Бег героинь из вражеского лагеря передает нарастание неясной тревоги и используется как важное средство в передаче душевного состояния. Подобную танцующую поступь, не лишенный элементов кокетства летящий «бег на цыпочках» употреблял иногда Верроккио для своих ангелов, однако только у Боттичелли он обретает такую воздушность и, главное, такую сюжетную необходимость. Это неслышное скольжение как нельзя лучше отвечает всегда занимавшей художника переходности промежуточно-неустойчивых настроений.
Словно жалея об убитом враге, не взглянет Юдифь на кровавый трофей своего торжества, как будто сама усомнилась в спасительном смысле, в необходимости ею свершенного.
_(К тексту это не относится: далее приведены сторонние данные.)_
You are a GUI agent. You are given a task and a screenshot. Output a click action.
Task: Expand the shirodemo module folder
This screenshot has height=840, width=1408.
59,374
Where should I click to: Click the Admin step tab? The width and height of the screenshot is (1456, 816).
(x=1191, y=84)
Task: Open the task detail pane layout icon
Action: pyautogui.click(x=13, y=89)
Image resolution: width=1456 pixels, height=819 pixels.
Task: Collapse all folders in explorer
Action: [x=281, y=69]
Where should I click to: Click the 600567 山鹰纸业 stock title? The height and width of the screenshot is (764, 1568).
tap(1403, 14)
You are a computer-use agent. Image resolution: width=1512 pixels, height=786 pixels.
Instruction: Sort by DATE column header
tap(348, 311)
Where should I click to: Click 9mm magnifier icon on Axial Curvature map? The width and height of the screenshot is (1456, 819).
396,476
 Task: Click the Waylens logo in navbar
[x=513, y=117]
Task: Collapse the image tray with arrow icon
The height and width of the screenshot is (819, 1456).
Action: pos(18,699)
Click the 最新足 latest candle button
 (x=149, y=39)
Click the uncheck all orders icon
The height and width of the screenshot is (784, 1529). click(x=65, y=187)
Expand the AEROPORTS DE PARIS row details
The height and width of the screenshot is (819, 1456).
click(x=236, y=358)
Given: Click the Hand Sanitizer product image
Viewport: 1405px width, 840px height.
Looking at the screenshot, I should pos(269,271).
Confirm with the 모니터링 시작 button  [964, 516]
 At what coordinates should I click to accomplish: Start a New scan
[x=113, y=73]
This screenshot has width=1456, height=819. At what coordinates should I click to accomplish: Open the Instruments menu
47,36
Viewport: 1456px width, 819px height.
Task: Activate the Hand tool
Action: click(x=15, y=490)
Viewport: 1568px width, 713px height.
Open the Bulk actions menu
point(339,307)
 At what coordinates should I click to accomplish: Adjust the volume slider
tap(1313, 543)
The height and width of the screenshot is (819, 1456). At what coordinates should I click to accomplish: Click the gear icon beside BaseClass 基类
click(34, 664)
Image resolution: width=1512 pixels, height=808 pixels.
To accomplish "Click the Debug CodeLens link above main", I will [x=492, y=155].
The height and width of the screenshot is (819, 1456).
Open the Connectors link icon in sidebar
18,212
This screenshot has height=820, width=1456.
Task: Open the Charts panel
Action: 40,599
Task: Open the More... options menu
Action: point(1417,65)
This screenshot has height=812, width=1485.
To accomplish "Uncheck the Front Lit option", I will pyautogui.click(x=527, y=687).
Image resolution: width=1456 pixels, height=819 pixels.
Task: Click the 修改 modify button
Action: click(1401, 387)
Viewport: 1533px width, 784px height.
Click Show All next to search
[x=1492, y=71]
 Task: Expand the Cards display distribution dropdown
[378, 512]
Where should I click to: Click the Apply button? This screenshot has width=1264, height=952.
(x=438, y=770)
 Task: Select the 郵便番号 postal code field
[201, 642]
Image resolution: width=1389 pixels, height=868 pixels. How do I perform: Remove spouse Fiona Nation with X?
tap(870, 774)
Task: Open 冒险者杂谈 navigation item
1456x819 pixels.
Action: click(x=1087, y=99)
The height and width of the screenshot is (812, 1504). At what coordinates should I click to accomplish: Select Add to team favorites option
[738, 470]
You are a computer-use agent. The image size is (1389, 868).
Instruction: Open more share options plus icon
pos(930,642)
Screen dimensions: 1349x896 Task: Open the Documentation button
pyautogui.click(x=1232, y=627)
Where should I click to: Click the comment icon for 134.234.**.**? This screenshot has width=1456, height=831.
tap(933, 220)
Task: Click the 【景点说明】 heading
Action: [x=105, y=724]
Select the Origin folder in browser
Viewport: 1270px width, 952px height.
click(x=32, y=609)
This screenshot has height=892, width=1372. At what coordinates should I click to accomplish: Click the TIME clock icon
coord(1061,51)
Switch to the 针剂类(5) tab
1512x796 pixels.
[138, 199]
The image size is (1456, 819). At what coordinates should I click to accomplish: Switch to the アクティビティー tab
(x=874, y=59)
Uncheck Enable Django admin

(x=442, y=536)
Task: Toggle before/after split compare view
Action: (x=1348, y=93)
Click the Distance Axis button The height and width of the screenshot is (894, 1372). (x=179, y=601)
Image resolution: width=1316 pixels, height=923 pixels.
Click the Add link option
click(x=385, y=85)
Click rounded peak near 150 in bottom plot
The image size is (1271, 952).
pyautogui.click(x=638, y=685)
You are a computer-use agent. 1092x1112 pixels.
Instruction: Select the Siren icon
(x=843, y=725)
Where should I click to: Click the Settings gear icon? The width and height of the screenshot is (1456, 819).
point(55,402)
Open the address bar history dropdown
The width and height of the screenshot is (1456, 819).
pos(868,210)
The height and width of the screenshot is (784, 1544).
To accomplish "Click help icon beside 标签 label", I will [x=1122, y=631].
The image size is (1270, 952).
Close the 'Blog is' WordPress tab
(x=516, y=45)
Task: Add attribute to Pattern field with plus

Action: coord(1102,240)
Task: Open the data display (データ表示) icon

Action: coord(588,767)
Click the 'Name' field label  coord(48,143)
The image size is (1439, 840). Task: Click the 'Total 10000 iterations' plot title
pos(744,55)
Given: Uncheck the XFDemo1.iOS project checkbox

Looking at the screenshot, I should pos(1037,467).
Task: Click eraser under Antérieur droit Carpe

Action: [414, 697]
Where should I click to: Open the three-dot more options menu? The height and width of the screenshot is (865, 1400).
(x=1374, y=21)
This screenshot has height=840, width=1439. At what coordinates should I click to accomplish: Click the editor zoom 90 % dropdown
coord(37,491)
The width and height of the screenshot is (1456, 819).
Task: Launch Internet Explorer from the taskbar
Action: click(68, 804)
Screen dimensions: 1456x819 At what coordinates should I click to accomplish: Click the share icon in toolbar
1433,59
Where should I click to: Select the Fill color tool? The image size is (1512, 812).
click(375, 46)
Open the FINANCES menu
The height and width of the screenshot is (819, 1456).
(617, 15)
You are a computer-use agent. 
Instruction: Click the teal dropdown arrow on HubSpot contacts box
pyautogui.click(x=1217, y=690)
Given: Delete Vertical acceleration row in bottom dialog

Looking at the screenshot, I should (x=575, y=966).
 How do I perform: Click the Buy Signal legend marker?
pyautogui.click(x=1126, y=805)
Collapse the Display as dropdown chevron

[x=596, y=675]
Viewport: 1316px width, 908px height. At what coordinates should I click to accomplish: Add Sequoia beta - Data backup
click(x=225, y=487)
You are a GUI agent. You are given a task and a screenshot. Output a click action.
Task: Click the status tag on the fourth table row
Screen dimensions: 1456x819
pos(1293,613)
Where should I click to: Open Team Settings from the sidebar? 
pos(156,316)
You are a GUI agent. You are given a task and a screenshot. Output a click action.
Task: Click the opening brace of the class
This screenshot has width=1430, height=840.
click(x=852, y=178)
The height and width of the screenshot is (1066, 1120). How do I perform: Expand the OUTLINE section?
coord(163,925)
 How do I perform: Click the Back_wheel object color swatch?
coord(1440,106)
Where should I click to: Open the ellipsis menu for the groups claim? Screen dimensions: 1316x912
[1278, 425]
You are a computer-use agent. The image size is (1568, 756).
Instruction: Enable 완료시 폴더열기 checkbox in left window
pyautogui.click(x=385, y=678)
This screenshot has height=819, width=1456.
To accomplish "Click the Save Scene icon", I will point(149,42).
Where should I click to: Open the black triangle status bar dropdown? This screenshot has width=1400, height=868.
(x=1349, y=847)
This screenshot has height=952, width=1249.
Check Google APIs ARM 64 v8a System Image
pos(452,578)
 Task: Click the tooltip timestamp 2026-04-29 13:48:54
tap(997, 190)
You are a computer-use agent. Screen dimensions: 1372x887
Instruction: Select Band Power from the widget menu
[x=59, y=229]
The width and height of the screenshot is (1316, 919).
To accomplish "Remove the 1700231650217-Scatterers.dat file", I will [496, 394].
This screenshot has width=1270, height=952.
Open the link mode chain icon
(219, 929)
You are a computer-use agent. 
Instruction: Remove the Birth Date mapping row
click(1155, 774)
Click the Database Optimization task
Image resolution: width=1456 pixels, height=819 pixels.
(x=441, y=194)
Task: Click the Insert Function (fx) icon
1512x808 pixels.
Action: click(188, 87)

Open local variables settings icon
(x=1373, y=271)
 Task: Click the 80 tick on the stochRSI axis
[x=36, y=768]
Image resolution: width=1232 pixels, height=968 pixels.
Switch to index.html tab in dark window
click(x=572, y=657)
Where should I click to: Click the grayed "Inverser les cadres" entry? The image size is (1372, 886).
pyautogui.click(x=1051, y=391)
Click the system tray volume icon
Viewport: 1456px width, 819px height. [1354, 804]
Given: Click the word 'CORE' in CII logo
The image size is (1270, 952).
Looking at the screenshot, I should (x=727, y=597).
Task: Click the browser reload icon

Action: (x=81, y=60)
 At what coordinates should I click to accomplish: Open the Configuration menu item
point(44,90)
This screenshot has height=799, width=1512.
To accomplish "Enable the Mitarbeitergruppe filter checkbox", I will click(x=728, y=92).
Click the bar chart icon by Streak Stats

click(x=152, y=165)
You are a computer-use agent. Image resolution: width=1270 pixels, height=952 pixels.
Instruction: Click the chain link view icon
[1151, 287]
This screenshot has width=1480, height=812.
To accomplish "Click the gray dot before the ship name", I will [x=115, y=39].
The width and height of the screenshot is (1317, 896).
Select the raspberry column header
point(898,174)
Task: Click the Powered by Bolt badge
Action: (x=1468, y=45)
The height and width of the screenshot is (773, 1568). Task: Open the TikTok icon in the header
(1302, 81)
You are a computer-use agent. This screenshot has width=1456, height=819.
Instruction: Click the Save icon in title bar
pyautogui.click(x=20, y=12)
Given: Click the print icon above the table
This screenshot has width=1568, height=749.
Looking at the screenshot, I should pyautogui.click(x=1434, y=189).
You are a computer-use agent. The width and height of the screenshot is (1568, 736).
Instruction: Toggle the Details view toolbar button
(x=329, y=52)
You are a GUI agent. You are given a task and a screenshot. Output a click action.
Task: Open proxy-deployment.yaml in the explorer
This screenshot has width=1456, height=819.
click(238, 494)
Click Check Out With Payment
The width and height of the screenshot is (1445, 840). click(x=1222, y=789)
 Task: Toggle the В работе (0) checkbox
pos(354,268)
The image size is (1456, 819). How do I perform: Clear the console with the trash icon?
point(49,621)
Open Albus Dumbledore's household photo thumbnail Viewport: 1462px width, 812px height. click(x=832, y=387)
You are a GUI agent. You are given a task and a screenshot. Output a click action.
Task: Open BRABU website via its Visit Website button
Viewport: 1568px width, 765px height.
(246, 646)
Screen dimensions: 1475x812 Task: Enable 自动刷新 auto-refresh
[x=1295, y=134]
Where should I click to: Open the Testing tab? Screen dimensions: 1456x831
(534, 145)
Возвращение героини на родину подается как обращение к природе, и это важнее для автора, чем ее гражданское мужество. Подвиг Юдифи словно бы вызывает недоумение художника, воспринимающего его почти как некую нравственную несуразность. Не говоря уже о чувстве острой жалости к убитому «злодею» Олоферну — обладателю столь благородной головы, столь изысканно стройного тела. Это, естественно, смещает акценты и в образе Юдифи. Кто же она? «Дитя певучее печали», на героиня-преступница перед… любовью.